[Saved data entries]
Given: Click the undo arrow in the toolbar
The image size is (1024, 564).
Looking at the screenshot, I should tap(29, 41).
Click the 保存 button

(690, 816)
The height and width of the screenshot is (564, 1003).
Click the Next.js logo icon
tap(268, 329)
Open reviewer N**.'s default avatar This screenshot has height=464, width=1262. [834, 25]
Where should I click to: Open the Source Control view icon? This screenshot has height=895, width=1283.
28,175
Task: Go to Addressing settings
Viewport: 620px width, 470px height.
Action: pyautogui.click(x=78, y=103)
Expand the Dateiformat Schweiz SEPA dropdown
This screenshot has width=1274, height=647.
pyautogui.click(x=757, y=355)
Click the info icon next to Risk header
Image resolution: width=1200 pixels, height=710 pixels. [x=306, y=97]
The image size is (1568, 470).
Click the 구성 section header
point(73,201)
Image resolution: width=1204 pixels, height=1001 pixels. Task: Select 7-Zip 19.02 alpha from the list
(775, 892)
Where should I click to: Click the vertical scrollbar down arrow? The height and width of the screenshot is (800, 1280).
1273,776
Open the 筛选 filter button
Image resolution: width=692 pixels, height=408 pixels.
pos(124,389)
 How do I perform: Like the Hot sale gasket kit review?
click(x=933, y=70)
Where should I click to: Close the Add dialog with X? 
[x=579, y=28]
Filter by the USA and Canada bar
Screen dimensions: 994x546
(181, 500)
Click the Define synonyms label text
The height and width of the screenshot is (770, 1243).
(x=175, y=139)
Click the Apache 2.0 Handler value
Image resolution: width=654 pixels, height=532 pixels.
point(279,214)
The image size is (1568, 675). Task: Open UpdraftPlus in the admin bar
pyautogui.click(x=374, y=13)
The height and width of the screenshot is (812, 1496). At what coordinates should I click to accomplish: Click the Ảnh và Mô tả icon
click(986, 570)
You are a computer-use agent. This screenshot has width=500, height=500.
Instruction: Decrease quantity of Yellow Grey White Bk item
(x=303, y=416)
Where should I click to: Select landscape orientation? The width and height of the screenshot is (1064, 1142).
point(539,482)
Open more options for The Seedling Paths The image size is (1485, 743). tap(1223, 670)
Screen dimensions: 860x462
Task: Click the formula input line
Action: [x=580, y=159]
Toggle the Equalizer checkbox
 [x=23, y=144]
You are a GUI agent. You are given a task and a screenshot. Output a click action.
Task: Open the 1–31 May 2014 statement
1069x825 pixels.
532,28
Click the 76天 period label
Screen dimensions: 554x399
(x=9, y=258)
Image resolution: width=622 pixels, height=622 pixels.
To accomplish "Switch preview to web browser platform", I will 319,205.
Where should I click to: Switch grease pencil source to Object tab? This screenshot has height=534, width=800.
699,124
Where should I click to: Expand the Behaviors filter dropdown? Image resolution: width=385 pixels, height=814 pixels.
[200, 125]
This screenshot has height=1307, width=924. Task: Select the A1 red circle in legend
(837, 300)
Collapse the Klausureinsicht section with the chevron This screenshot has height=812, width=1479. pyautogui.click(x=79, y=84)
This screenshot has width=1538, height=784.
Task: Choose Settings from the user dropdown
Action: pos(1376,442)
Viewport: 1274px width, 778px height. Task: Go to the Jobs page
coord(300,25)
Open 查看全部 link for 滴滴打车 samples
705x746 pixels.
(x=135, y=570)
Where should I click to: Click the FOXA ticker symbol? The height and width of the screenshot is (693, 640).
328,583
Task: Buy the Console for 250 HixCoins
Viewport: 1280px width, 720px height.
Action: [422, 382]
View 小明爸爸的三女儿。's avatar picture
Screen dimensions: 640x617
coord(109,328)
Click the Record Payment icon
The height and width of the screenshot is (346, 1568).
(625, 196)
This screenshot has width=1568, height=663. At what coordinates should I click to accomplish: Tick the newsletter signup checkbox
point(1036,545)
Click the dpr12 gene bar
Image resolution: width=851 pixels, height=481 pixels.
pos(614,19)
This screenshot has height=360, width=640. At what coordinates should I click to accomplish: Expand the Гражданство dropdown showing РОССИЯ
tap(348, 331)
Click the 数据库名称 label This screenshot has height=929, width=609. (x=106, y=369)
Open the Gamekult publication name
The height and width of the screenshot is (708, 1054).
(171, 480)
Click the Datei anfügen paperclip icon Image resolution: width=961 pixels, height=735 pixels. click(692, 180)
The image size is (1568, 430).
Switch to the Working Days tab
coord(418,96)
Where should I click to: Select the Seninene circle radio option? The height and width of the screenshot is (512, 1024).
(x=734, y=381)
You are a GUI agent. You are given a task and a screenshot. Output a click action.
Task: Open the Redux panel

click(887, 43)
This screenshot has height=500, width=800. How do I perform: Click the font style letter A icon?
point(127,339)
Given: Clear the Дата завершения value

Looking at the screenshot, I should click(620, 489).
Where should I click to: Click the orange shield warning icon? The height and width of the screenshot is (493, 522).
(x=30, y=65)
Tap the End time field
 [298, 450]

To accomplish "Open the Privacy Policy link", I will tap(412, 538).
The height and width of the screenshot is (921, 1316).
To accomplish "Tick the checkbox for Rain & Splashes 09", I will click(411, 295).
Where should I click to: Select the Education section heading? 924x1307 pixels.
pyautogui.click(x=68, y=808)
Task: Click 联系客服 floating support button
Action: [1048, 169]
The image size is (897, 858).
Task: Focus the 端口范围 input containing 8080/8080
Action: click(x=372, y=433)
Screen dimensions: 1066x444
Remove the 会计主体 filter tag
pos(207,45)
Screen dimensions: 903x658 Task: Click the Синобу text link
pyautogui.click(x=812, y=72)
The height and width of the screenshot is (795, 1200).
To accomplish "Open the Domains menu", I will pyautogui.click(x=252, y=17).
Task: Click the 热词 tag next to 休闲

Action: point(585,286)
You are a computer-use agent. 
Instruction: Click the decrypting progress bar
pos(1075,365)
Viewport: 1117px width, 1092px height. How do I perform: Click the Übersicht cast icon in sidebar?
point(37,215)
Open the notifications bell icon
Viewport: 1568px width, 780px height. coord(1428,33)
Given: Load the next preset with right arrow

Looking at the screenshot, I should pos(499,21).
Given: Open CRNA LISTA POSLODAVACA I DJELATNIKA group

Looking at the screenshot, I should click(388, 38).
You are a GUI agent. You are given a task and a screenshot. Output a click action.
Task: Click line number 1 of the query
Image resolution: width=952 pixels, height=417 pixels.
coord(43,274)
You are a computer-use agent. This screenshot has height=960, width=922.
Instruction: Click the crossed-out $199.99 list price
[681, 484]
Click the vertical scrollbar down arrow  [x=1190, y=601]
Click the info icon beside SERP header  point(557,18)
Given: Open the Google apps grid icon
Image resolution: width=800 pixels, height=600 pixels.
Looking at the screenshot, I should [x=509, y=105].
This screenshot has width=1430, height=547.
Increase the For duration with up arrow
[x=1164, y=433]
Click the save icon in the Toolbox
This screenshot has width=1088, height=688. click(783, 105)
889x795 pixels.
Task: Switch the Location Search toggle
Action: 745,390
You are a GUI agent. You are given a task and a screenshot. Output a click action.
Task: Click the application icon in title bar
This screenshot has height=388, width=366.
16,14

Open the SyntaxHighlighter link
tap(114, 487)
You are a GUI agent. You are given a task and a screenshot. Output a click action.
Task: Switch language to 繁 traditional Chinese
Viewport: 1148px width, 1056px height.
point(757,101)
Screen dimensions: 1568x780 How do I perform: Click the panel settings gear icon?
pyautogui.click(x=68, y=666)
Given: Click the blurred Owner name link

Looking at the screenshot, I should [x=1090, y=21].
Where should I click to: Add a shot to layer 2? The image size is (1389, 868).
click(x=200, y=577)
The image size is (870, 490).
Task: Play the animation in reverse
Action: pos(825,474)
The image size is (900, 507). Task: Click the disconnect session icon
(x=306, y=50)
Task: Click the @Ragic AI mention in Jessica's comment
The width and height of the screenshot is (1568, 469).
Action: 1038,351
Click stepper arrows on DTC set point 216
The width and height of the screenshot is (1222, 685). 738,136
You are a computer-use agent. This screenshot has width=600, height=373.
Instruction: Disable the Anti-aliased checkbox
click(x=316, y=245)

**What you should do:** Please write out exactly the line containing "Viewport: 1148px width, 1056px height." and every line after it through the end of the records, nothing more.

**Solution to this exercise:**
Viewport: 1148px width, 1056px height.
point(757,101)
Screen dimensions: 1568x780 How do I perform: Click the panel settings gear icon?
pyautogui.click(x=68, y=666)
Given: Click the blurred Owner name link

Looking at the screenshot, I should [x=1090, y=21].
Where should I click to: Add a shot to layer 2? The image size is (1389, 868).
click(x=200, y=577)
The image size is (870, 490).
Task: Play the animation in reverse
Action: pos(825,474)
The image size is (900, 507). Task: Click the disconnect session icon
(x=306, y=50)
Task: Click the @Ragic AI mention in Jessica's comment
The width and height of the screenshot is (1568, 469).
Action: 1038,351
Click stepper arrows on DTC set point 216
The width and height of the screenshot is (1222, 685). 738,136
You are a computer-use agent. This screenshot has width=600, height=373.
Instruction: Disable the Anti-aliased checkbox
click(x=316, y=245)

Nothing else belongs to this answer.